“Como um cavalo teimoso, o meu cérebro, mais do que nunca, mostrava-se autossuficiente em suas decisões (…) Senti que ali, a minha vulnerabilidade aproximava-se do limite. Descobri-me como mulher e, antes de tudo, como ser humano.” (Trecho do texto Crônicas de Abril)

O trecho que destaquei acima resume muito do que tenho pra dizer agora. Ele é parte de uma crônica que eu costumo apelidar de “divisor de águas”.

Confesso que antes de escrevê-la, eu era dessas que se negava coisas mínimas: desde não trocar uma hora de estudo por um tempinho a mais de sono, ou de não experimentar um corte de cabelo mais curto por puro medo de ser criticada. Eu era mais medo que convicção. Do meu jeito sutil e reservado, me sentia a dona da razão, a moça certinha e a aluna mais dedicada, mas isso ficou parcialmente enterrado naquele fatídico ano que já passou. A menina, enfim, virou a esquina da maturidade.

De repente, afrouxei minha austeridade e parei de me punir tanto com o “não”, quase sempre, desproporcional ao caso. Hoje eu já entendo que a verdade pouco me pertence, e que não dá pra andar tanto na linha quando aceitamos nos equilibrar no limite tênue do nosso próprio livre-arbítrio. Dizer “sim” é, basicamente, isso. É descobrir que o “não” às vezes é uma omissão em busca da comodidade. É aceitar que o atendimento dos nossos desejos, pode nos tirar dos eixos rígidos que criamos, e que, mais cedo ou mais tarde, nossos padrões preestabelecidos serão modificados.

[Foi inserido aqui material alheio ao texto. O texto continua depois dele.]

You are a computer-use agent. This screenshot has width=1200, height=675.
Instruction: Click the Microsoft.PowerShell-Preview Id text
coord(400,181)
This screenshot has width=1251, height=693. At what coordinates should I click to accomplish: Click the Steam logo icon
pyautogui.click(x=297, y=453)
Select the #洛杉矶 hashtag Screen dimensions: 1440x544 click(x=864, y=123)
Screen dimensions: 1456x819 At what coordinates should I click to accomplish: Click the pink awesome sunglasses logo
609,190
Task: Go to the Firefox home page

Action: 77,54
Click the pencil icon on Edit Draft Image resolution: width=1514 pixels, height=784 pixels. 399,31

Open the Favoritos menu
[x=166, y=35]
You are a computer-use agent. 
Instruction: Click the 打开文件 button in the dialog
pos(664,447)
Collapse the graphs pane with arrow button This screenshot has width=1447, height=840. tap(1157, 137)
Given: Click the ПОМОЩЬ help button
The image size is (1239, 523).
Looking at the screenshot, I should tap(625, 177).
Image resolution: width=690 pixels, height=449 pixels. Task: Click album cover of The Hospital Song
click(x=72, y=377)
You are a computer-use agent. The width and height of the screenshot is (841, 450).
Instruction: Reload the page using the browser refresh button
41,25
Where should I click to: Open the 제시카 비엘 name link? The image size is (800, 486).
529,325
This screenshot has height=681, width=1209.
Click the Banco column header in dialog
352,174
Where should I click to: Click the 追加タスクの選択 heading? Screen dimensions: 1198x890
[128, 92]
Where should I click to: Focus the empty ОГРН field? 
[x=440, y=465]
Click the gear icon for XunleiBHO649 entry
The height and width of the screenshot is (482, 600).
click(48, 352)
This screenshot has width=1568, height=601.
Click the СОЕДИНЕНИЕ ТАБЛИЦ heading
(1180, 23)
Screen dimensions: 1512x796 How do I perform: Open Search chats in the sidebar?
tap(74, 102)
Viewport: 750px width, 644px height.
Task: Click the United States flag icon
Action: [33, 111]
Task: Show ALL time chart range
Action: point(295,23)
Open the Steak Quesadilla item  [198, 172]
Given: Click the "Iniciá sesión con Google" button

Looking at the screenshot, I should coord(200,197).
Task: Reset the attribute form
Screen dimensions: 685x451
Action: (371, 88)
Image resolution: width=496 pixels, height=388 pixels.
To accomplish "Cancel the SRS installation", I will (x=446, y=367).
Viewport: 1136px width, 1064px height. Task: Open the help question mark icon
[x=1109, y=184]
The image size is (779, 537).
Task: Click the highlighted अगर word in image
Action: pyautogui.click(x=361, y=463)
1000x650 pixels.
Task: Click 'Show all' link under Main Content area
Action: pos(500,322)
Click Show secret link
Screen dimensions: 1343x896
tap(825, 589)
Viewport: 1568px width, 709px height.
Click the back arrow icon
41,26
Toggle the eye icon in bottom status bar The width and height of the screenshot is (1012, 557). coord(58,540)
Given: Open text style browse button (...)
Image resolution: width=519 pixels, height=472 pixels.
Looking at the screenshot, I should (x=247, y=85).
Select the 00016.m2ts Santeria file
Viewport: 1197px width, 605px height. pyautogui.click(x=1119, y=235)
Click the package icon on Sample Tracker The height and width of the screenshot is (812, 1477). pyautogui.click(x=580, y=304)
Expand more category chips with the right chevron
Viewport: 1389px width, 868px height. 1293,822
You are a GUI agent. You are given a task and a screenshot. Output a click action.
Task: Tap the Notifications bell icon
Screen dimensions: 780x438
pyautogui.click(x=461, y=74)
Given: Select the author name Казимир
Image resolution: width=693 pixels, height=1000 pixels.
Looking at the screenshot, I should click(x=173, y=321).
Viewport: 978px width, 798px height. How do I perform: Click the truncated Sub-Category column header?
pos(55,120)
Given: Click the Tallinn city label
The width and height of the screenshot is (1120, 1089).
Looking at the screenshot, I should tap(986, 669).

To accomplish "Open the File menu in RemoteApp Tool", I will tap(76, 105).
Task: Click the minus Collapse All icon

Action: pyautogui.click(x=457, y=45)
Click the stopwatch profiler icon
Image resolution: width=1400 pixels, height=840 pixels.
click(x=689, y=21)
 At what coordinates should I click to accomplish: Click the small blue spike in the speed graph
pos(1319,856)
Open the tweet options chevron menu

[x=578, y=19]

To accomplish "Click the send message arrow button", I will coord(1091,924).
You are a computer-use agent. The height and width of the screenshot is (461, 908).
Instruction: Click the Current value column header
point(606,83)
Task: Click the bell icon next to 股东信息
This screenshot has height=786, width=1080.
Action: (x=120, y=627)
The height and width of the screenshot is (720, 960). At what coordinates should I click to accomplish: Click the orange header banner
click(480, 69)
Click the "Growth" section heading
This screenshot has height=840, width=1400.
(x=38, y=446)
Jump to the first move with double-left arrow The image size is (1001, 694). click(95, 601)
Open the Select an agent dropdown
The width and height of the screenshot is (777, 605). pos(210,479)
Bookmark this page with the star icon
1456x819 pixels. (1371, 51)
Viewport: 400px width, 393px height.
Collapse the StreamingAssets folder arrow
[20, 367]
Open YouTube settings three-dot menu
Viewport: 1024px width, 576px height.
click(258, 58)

Dizer “sim” é entender que precisamos aprender a lidar com os riscos de nos permitir. É claro que antes, eu experimentava da doce liberdade de ser quem eu sou, mas parece que naquela época, tudo funcionava às escondidas, em doses homeopáticas quase que imperceptíveis. Eu camuflava no fundo de mim o meu próprio eu, até que um dia, eu me aceitei em voz alta, de frente pro espelho. E vou fazendo isso a cada dia que passa. Quando eu disse um “sim” pra mim, eu aceitei minhas condições. Eu descobri aquilo que sou. Hoje sou mais intensidade. Porém, muito cuidado.

Dizer “sim” é algo tão viciante quanto ter a mania de dizer apenas “não”. Torna-se um vício, especialmente quando aprendemos o quanto é bom acatar os nossos próprios anseios. É gostoso demais, é revigorante atender o nosso bel-prazer. Contudo, se o “não” constante faz de nós, indivíduos demasiadamente fechados, o “sim” nos deixa, ao mesmo tempo, livres e vulneráveis.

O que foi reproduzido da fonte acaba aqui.